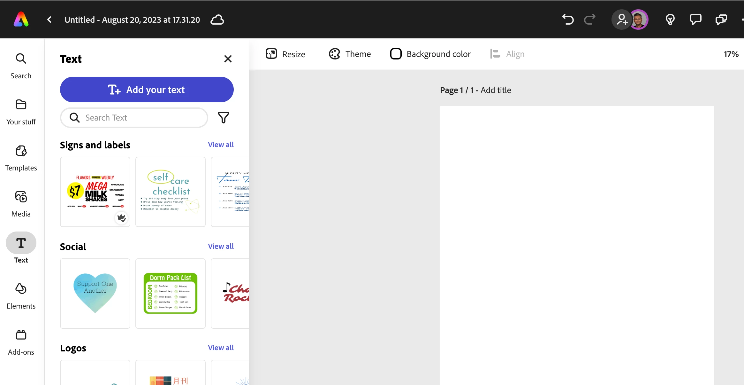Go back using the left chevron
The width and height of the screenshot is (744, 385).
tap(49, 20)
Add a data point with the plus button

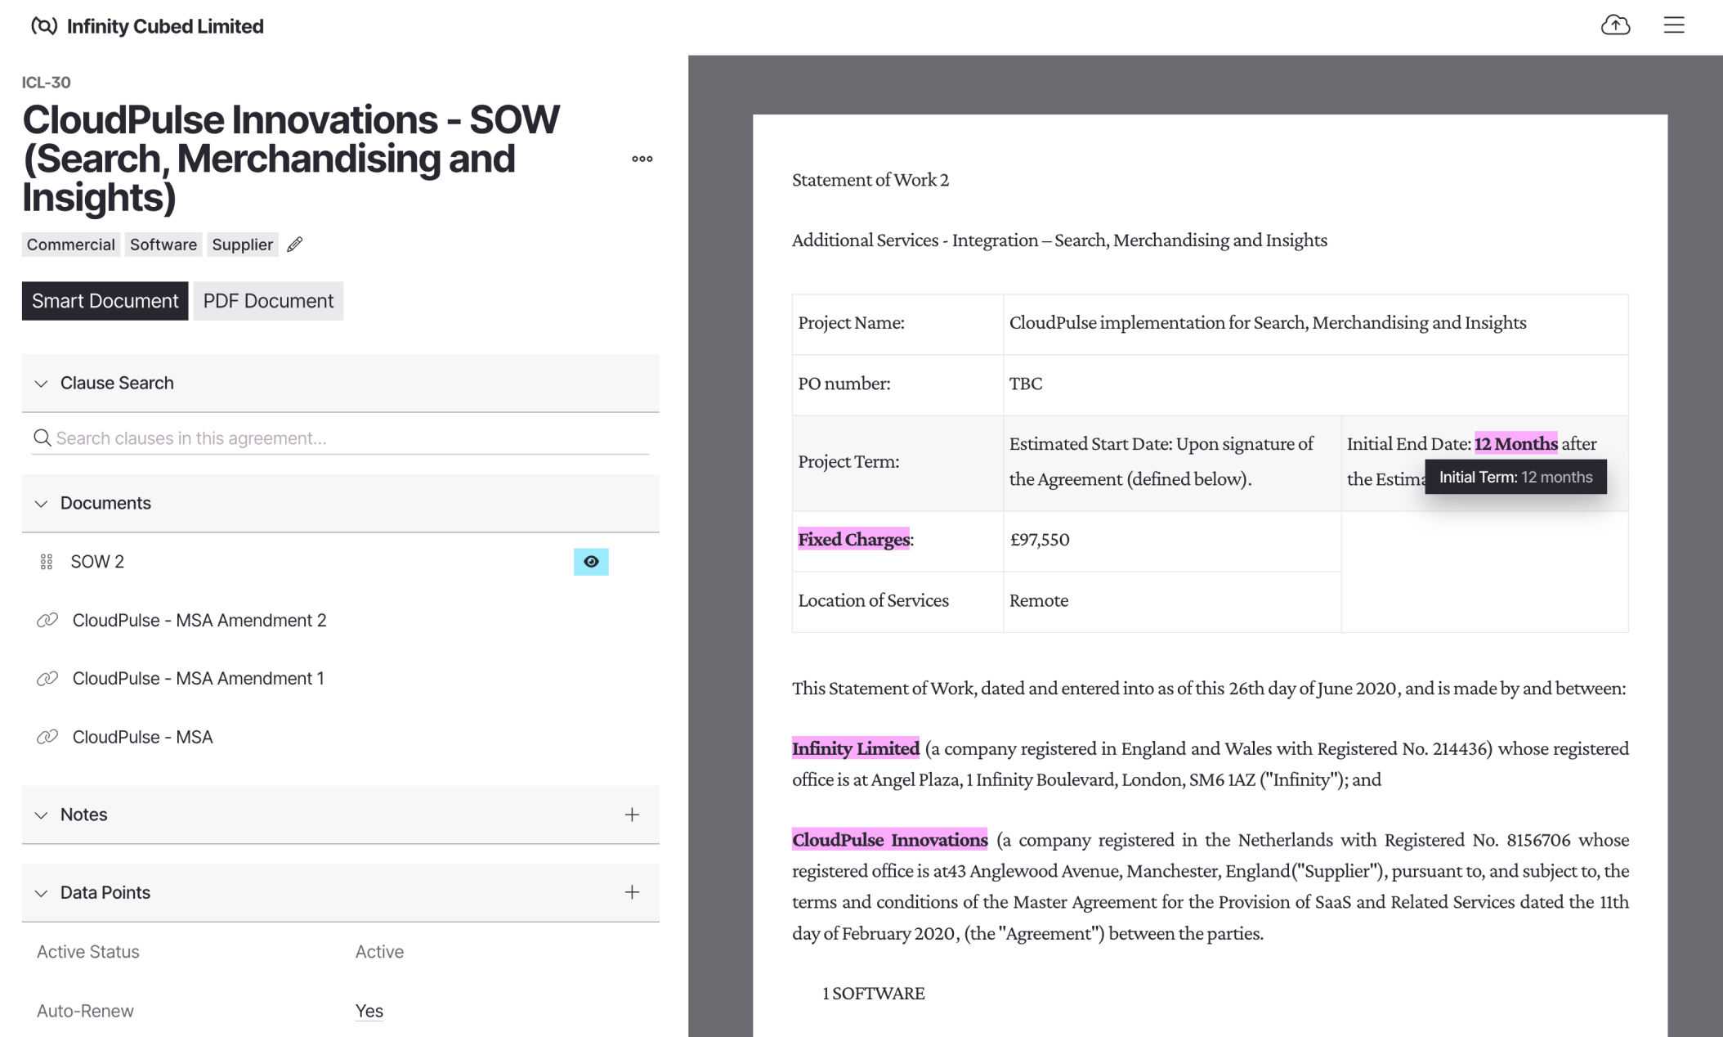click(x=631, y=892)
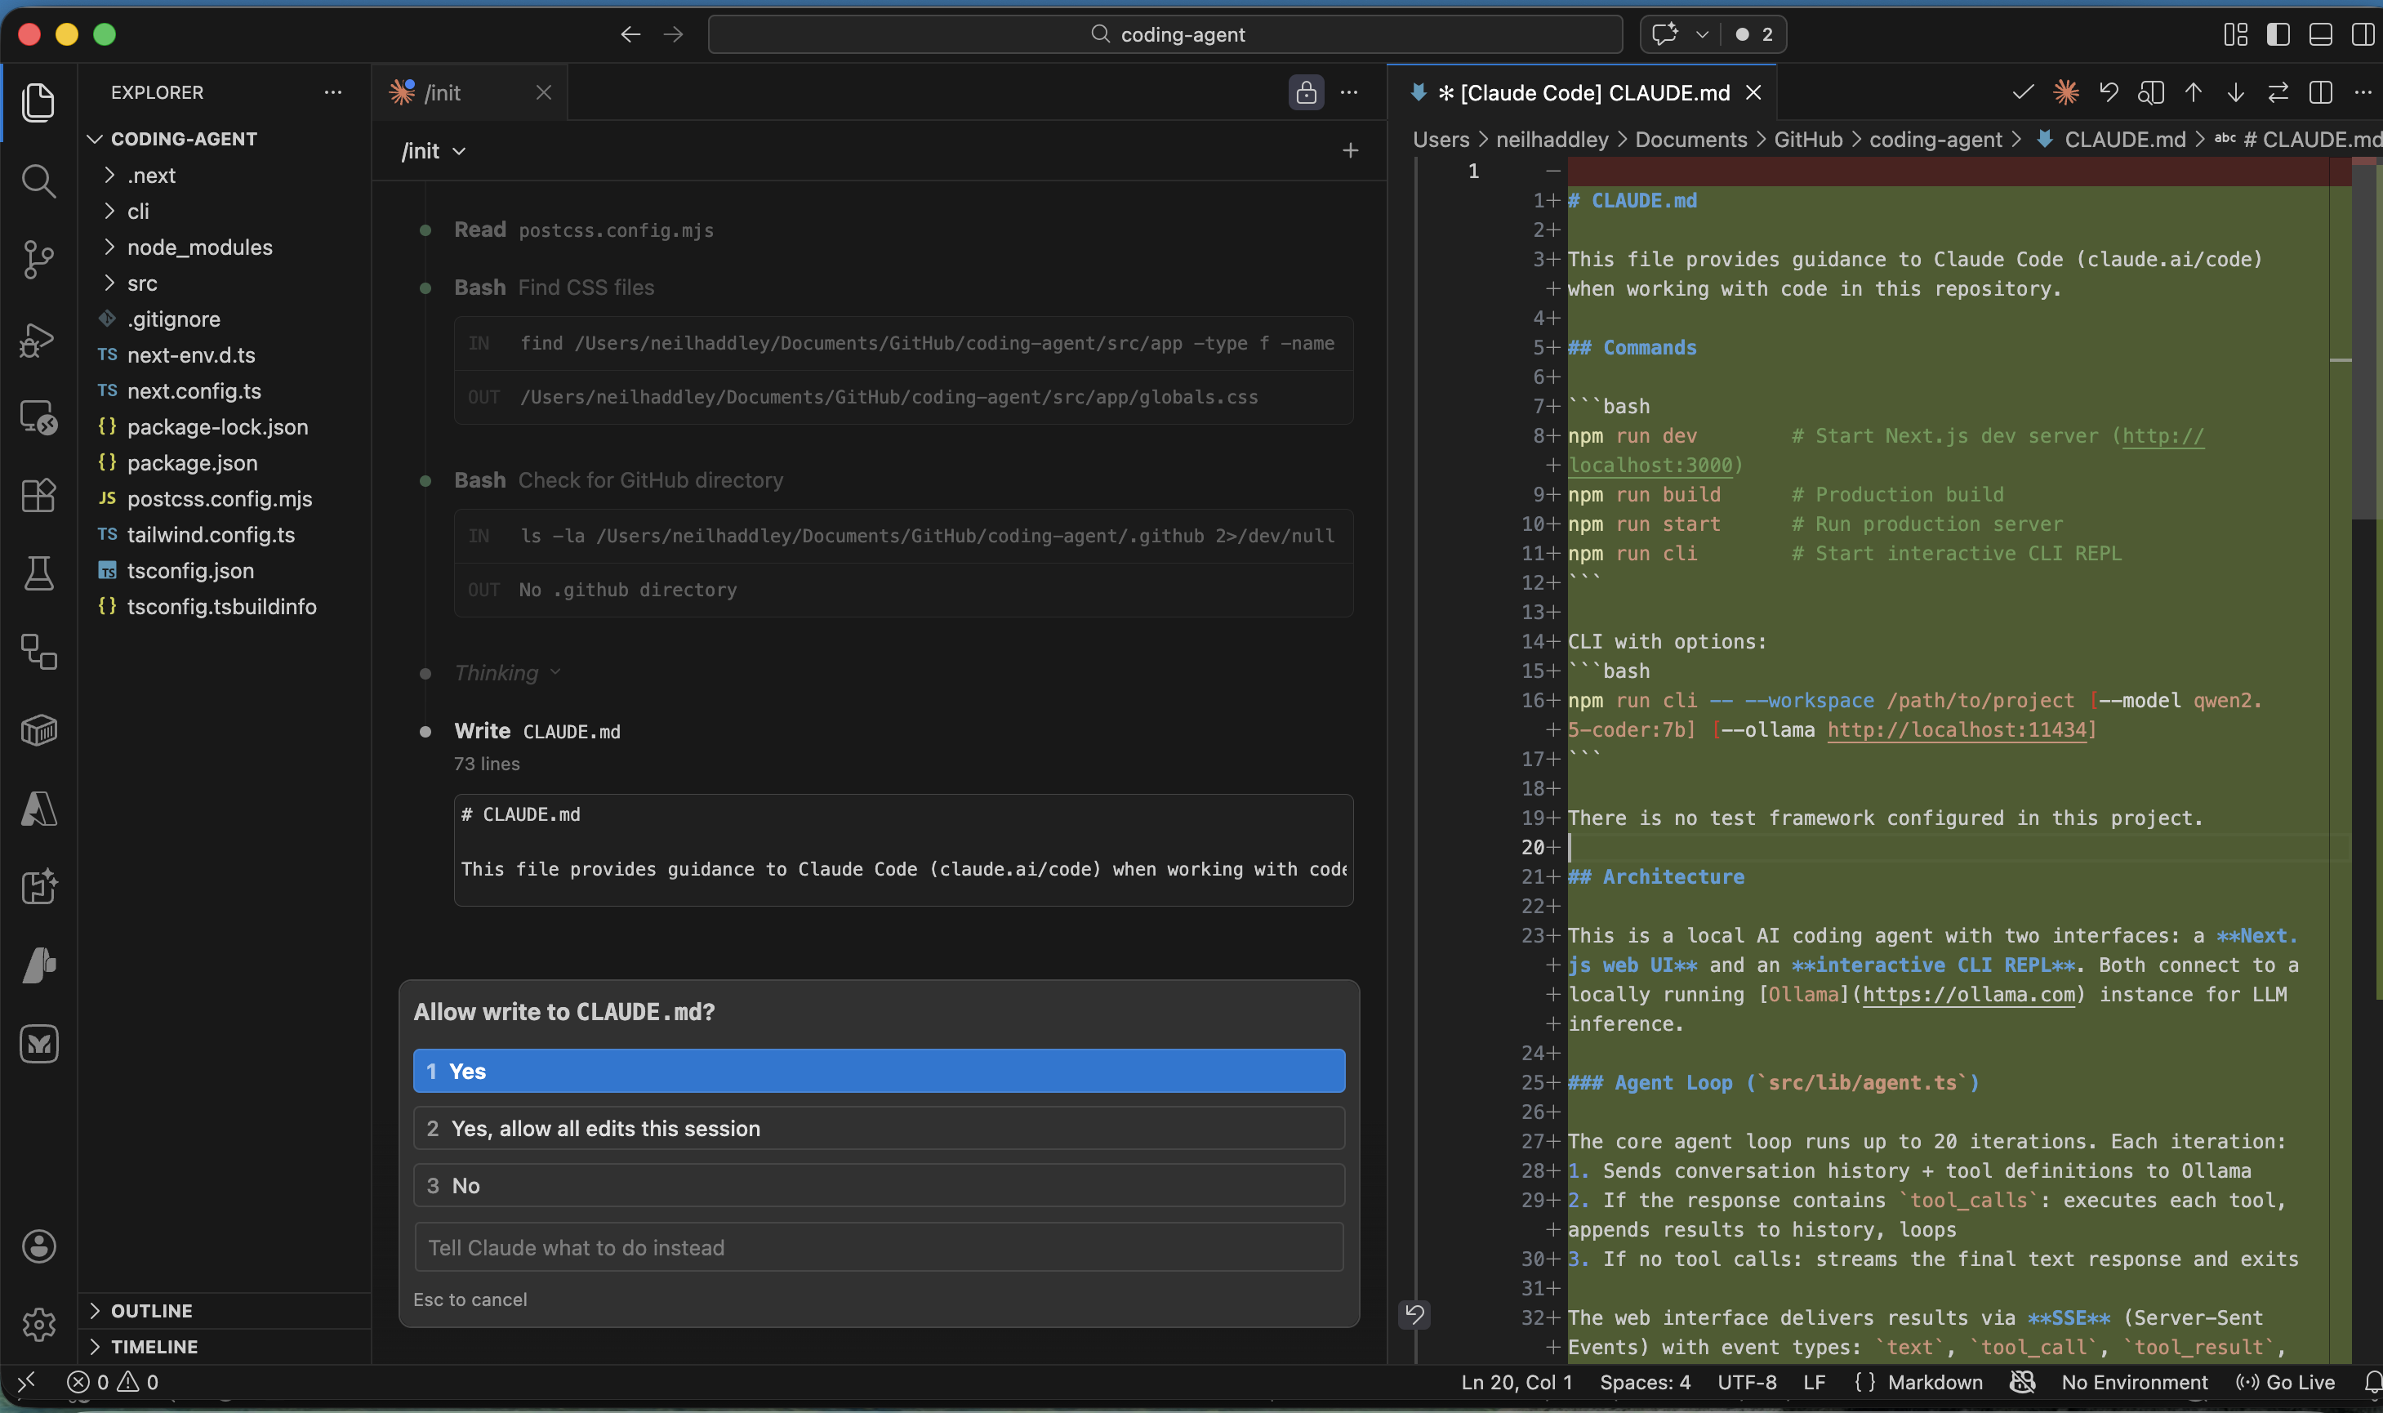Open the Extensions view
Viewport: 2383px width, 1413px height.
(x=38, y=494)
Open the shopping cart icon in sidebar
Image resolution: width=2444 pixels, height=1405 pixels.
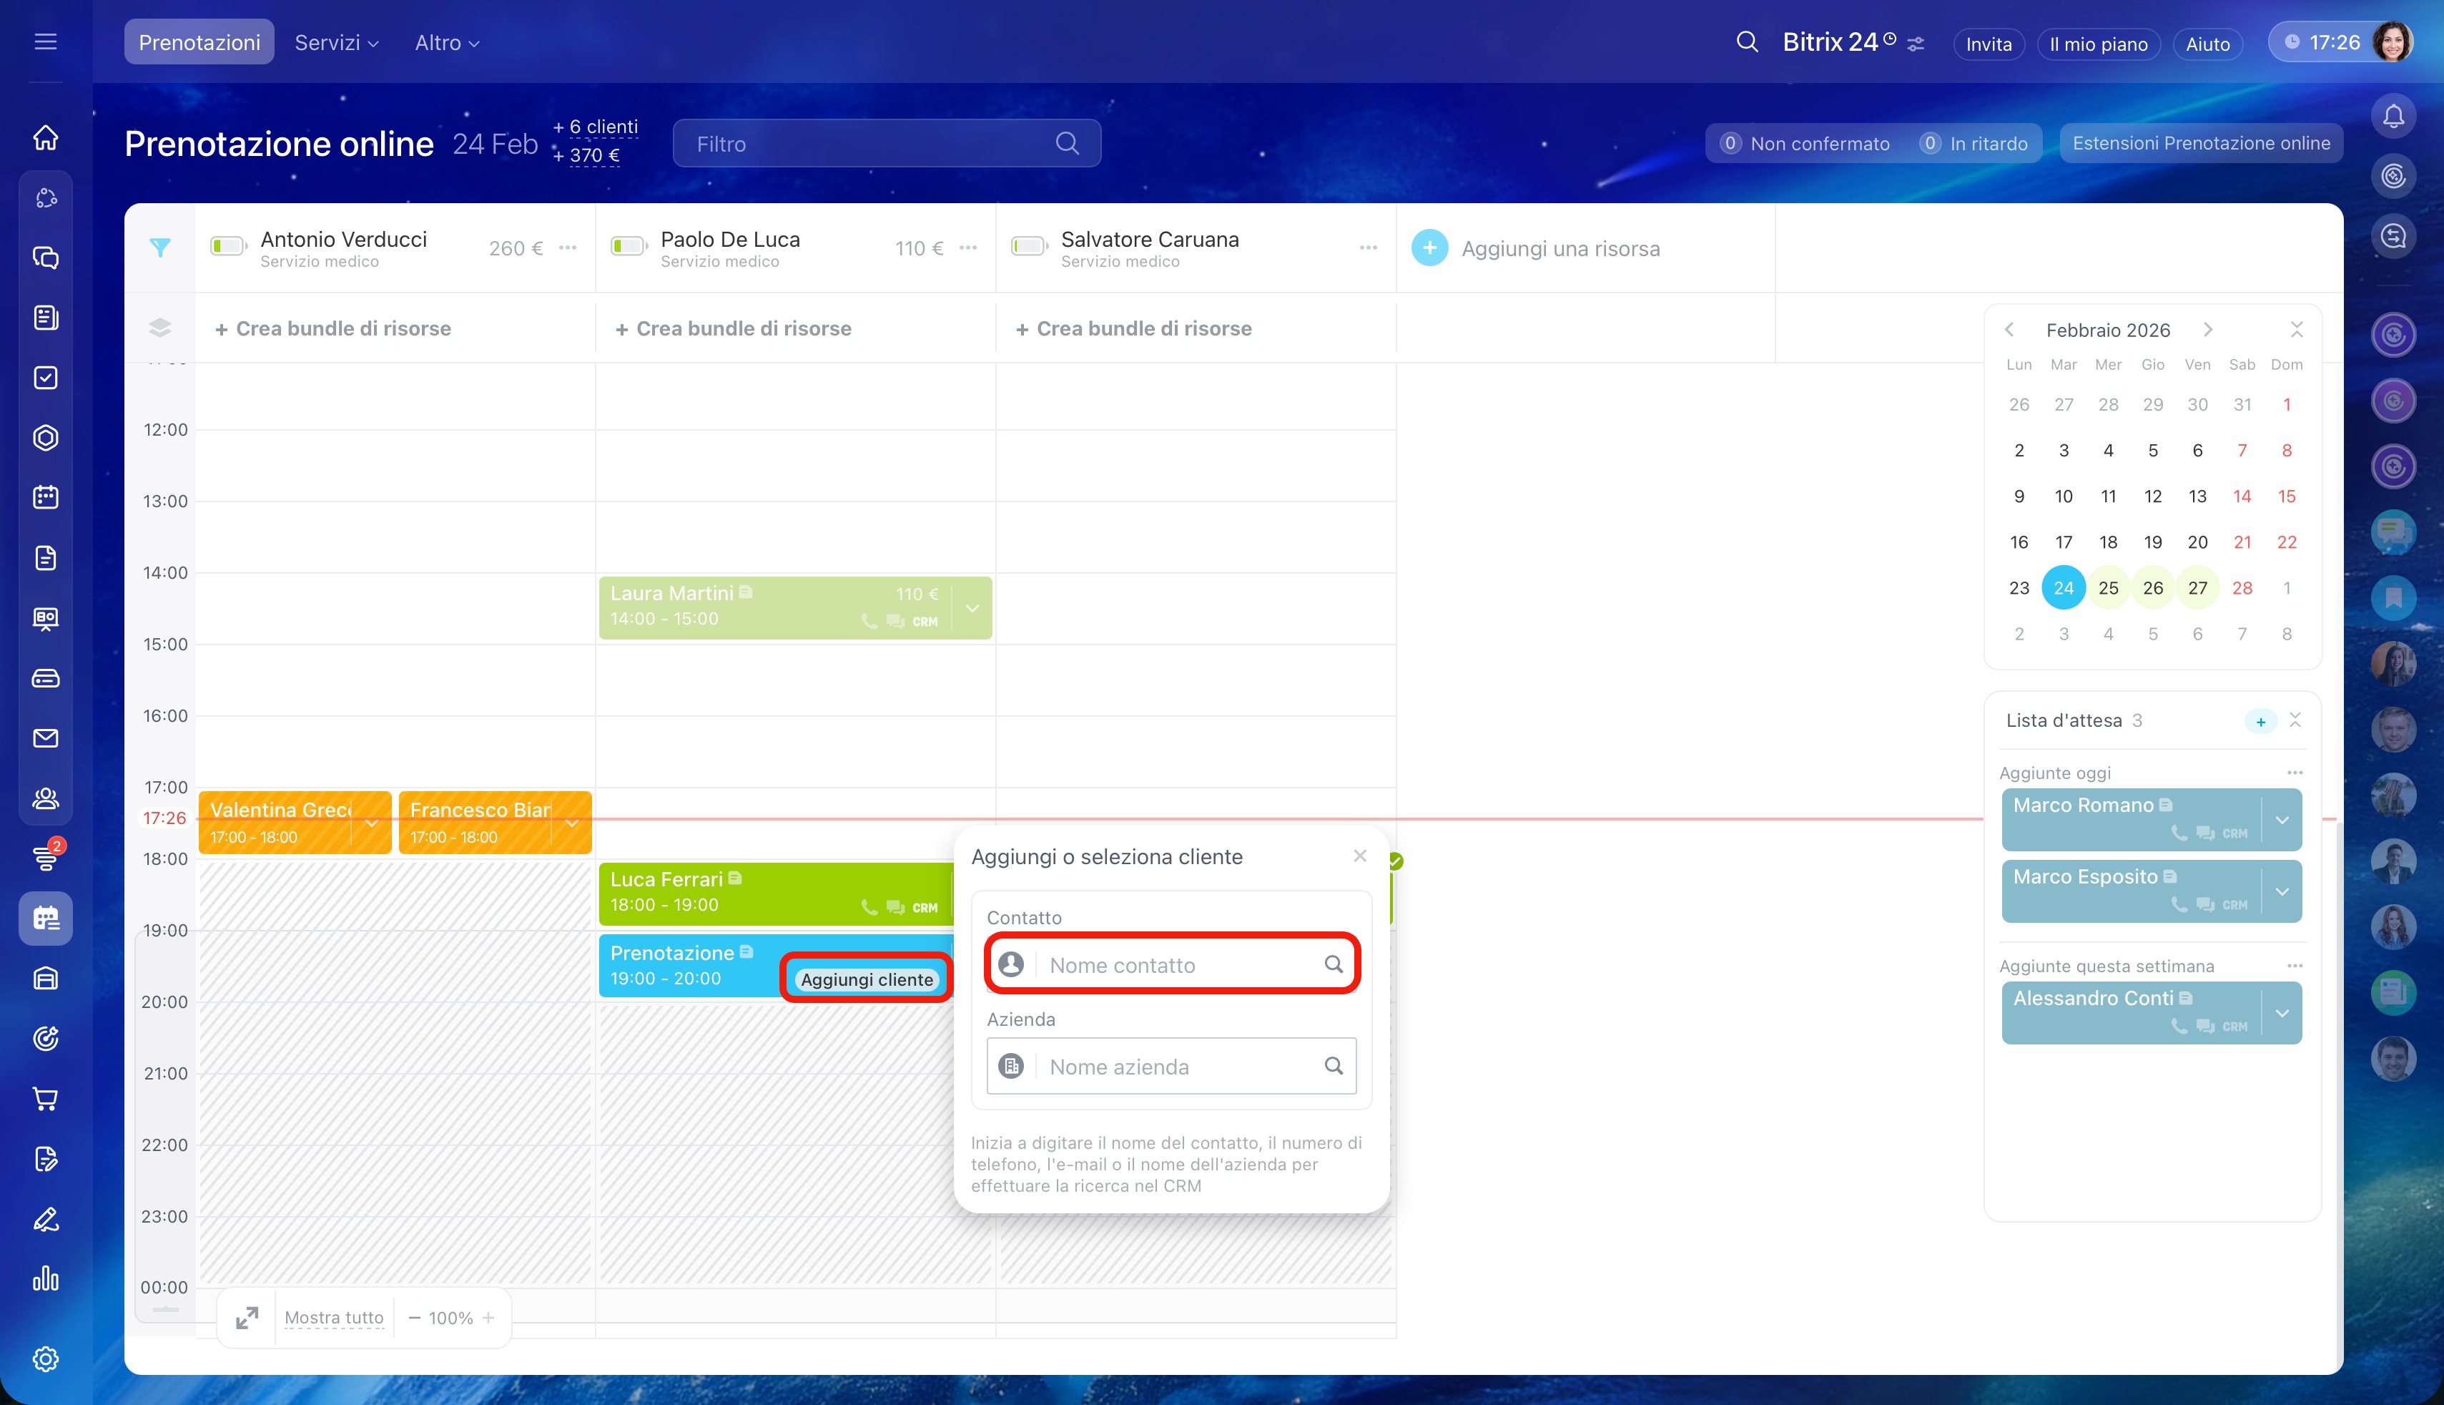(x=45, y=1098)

*Work instruction*: Copy out, with no pictures, the lines from the one containing "Add a data point with the plus button" through the last line of the data above, both ends included and each word unchanged.

*The completed task*:
Add a data point with the plus button

click(x=631, y=892)
Open the Extensions view
Viewport: 2383px width, 1413px height.
(x=38, y=494)
Open the shopping cart icon in sidebar
Image resolution: width=2444 pixels, height=1405 pixels.
(x=45, y=1098)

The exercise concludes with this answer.